Grazie infinite, Lia! Il tuo bellissimo racconto viene ad aggiungere qualche tassello alla storia delle nostre famiglie ….io la lascio qui a disposizione dei nostri nipoti…se un giorno vorranno conoscere qualcosa in più circa le loro radici…

Poesia: Autunno (Andrea Rossini)

Con l’ autorizzazione dell’ autore  , riporto qui una delle sue poesie.  Le composizioni di questo autore sono spesso pervase da una dolce malinconia, che a volte sconfina nella tristezza; qui , oltre alla delicata sensibilità , si avverte anche una musicalità non casuale dei versi. Bravo Andrea!

Autunno

L’ultima rosa
gelata dal freddo
in un giardino
che attende l’inverno.
Una farfalla
si posa incerta
sull’erba gialla,
poi muore,
senza sapere
neppure perchè.
Pallido il sole
un po’ si nasconde,
più non riscalda
quel vecchio che trema.
Giunge l’autunno
che uccide le foglie
e i sogni avvolge
nella sua bruma.

 

Concas come Macondo.

Ho rintracciato un post che mi è molto caro. E’ stato scritto dalla mia prima amica “virtuale”, Onorina Vargiu, quando tutte e due muovevamo i primi incerti passi nella rete. Onorina ha avuto la “fortuna” di nascere in un mondo dal sapore arcaico, quasi mitologico. Ecco cosa dice del suo borgo natale.

“Oggi  voglio parlarvi della frazione dove sono nata.

Si chiama  Concas  probabilmente per le numerose conche che  il vento ha scavato nelle rocce, .ma all ‘inizio della sua storia si chiamava  Oretola. È situata in un piccolo altopiano ;  alle sue spalle, come in un abbraccio protettivo , c ‘è  la catena montuosa “de su ludrau, sos nodos rujos, sa vulcada” (ndr. si capisce che Onorina è sarda?).  Davanti , in lontananza , il lago artificiale sul rio Posada.

Concas , pur essendo compresa nel territorio di Torpè, è stata  fondata  da  una famiglia di pastori  (i fratelli Vargiu, di cui uno era mio bisnonno) che da Buddusò  si spostavano  con le loro greggi per cercare un clima più mite, dapprima solo durante l’ inverno, poi vi si insediarono stabilmente. Quindi cominciarono a sostituire le tradizionali  “pinnetas”, fatte  con legno di niberu , con case costruite con le pietre (che vi si trovavano abbondanti) tenute assieme con fango.

Alle prime famiglie se ne aggiunsero pian piano delle altre, ma è rimasta sempre una piccola comunità di pastori e contadini .

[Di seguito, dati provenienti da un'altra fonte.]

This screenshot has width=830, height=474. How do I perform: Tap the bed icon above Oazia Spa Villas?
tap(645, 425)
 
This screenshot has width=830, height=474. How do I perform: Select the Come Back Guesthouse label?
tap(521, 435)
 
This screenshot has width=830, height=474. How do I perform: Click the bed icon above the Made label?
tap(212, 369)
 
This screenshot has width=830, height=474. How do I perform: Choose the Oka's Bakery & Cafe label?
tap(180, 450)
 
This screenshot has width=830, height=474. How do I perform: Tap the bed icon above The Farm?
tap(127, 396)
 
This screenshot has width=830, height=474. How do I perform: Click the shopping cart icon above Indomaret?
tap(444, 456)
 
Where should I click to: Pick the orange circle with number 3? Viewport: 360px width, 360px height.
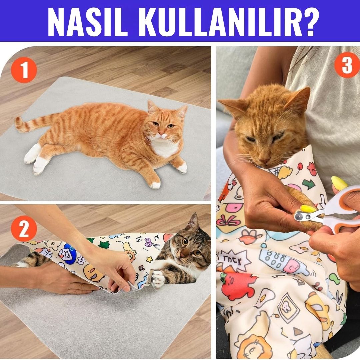347,65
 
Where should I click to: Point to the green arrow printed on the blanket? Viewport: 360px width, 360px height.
309,184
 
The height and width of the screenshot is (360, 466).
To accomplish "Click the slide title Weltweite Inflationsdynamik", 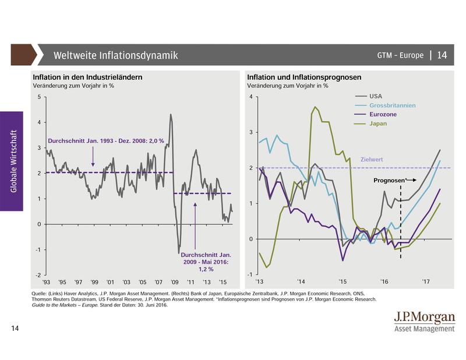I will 115,56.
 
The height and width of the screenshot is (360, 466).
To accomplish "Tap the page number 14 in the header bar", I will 442,55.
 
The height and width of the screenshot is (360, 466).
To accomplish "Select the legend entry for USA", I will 375,96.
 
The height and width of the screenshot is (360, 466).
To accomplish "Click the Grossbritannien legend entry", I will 389,105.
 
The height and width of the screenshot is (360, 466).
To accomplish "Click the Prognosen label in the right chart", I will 388,181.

L’ isolamento in cui abbiamo sempre vissuto, è difficile da immaginare ; forse per rendere l’ idea , potrei dire  che è la nostra Macondo………pensate che fino al 1960 ci si poteva arrivare  soltanto con il carro trainato dai buoi , ma d ‘inverno era comunque difficile raggiungere il paese ( a 15 kilometri) perchè  con il fiume in piena si rischiava di rimanerci.  Da noi la luce elettrica è arrivata solo nel 1972 .

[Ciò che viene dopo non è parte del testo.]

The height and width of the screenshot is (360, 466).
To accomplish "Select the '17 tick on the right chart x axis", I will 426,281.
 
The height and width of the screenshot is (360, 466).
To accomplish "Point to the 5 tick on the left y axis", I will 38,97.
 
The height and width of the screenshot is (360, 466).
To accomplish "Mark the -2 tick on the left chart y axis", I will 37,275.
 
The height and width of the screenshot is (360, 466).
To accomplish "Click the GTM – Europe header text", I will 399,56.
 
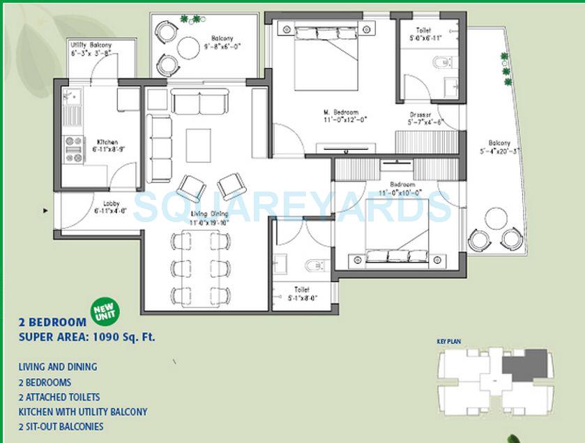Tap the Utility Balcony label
coord(91,45)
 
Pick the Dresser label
coord(420,114)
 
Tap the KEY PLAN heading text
coord(450,341)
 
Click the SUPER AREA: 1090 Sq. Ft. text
coord(86,337)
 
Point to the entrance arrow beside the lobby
coord(46,210)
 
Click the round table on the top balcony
coord(188,48)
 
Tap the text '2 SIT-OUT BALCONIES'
coord(61,426)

Io amo  moltissimo Concas : è il posto che sento più mio.

Mi dispiacerebbe se la speculazione arrivasse anche lì e stravolgesse il suo volto ancora miracolosamente originale. “

Onorina Vargiu.

Poesia : Metalmeccanico.

La mia amica Graziella mi ha regalato questa sua poesia scritta qualche anno fa. E’ dedicata al marito che faceva il metalmeccanico.

METALMECCANICO (di Graziella Donini)

 

 

Contingenza, scala mobile,

cassa integrazione…..forse;

un attimo di silenzio

greve tra noi,

un sospiro……… Poi vedo

trucioli d’ oro e d’ argento

nei tuoi capelli,

splendenti come i momenti

che tu mi dai

e getto al vento

tutti gli affanni,

perchè li dissolva l’ aria.

& & & & & & & & & & & & &

Se c’ è l’ amore , se si è uniti, nessuna difficoltà può fare paura.